▶ WHAT THE TASK ASKS: Tally the lines below that contain the word "agent", then give the tally alone.

▶ RECORDS SHOWN:
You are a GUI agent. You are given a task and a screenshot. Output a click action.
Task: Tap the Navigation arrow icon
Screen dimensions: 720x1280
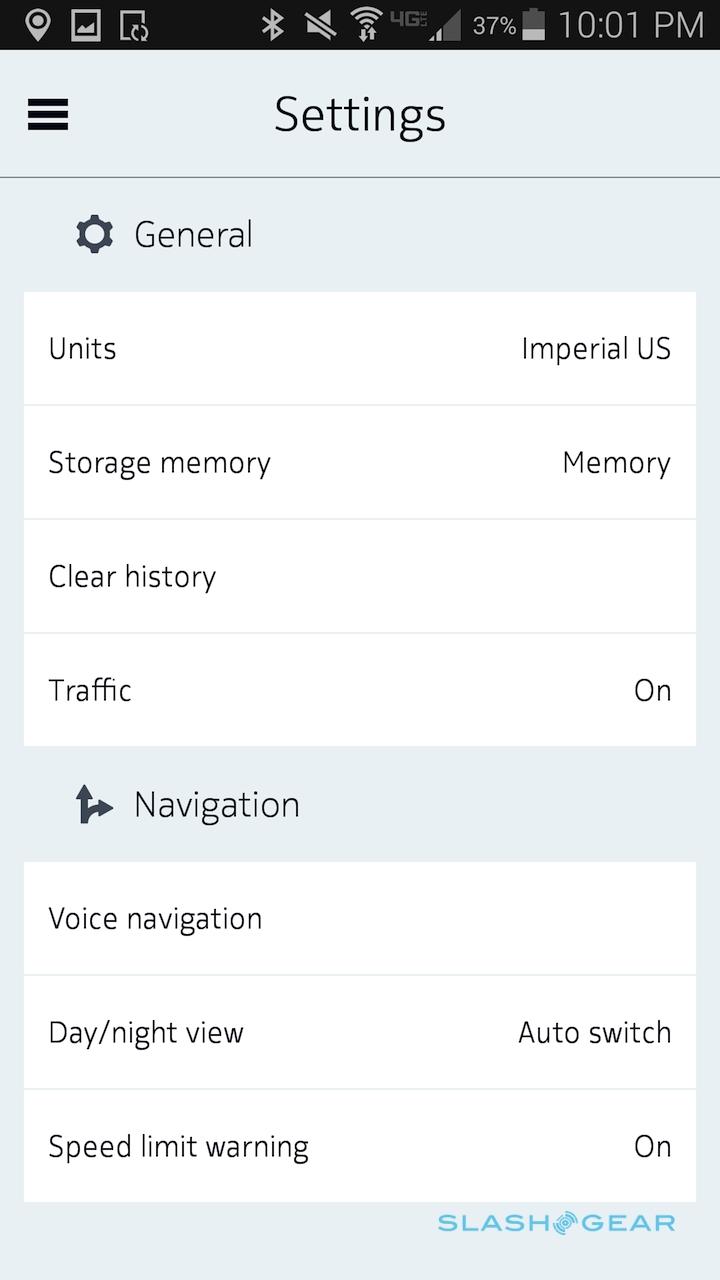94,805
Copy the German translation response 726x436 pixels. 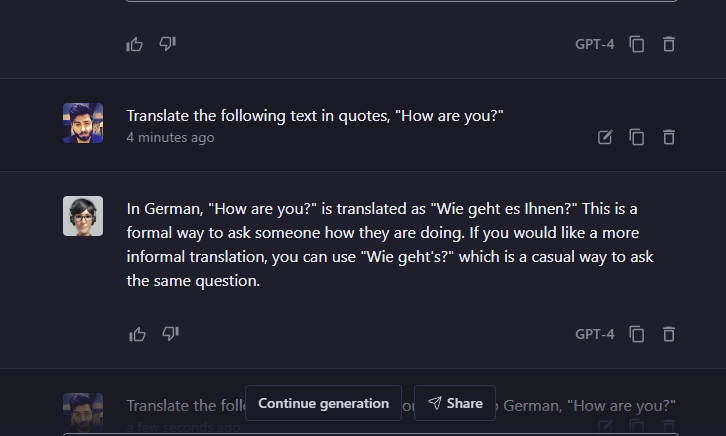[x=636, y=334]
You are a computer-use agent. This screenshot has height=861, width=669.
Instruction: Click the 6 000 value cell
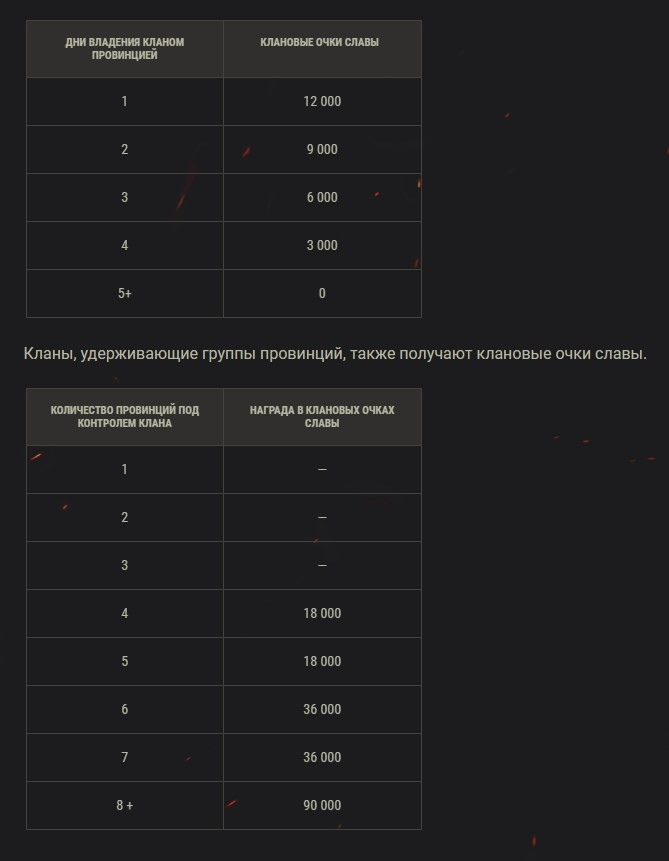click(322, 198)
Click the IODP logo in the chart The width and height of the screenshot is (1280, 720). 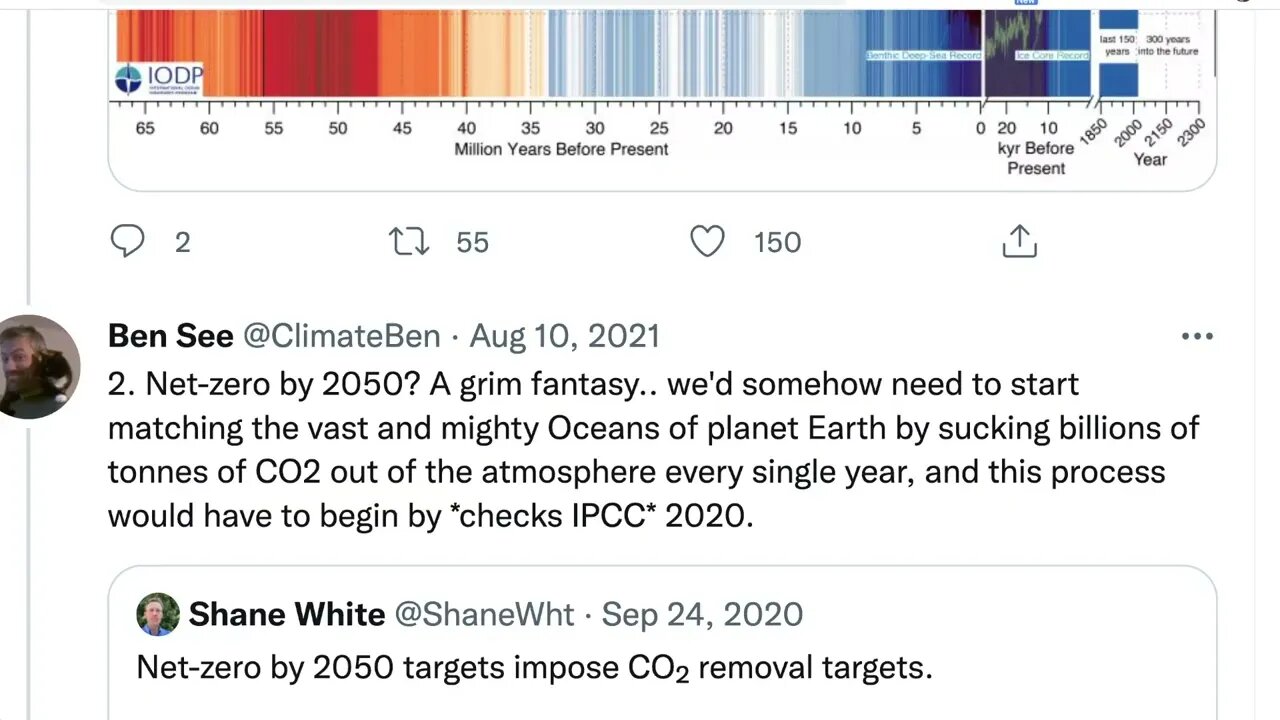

▶ EXERCISE ANSWER: 2